Development of an isothermal recombinase-aided amplification assay for the rapid and visualized detection of Klebsiella pneumoniae.

Abstract

Klebsiella pneumoniae is a zoonotic opportunistic pathogen, leading to severe infections in dairy cows and humans. Efficient, on-site and accurate detection of K. pneumoniae is necessary to reduce the harm of cow mastitis and human infections. The objective of this study was to establish a recombinase-aided amplification (RAA) method combined with lateral flow dipstick (LFD) for rapid detection of K. pneumoniae. The primer concentration, incubation temperature and incubation time of the RAA reaction were optimized.
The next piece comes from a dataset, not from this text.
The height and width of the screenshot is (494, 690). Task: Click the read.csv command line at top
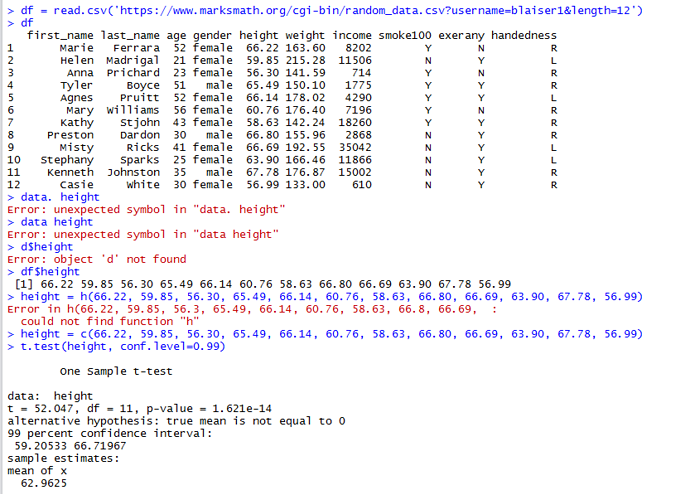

When the primer concentration was 100 nmol L-1 , the strongest band could be obtained by incubation at 37 °C for 20 min. The RAA-LFD method had high specificity to K. pneumoniae and showed no cross-reaction with other pathogens. In addition, the detection limit of RAA-LFD for K. pneumoniae was 20 fg genomic DNA and 2.5 × 102 CFU mL-1 of bacteria in pure culture, which is 100 times higher than that of polymerase chain reaction (PCR) detection. Moreover, the RAA-LFD method can detect K. pneumoniae at initial concentrations as low as 2.5CFU per 25 mL in artificially spiked milk samples after at least incubation for 6h. Importantly, RAA-LFD had a high agreement with a test accuracy of 96.9%, compared with the biochemical identification method. Also, the detection accuracy of RAA-LFD was higher than that of the PCR assay (95.3%). The results demonstrated that the RAA-LFD assay is an accurate, sensitive, simple and point-of-use detection method for K. pneumoniae, which could be used as a potential application in the research laboratory and for disease diagnosis. © 2021 Society of Chemical Industry.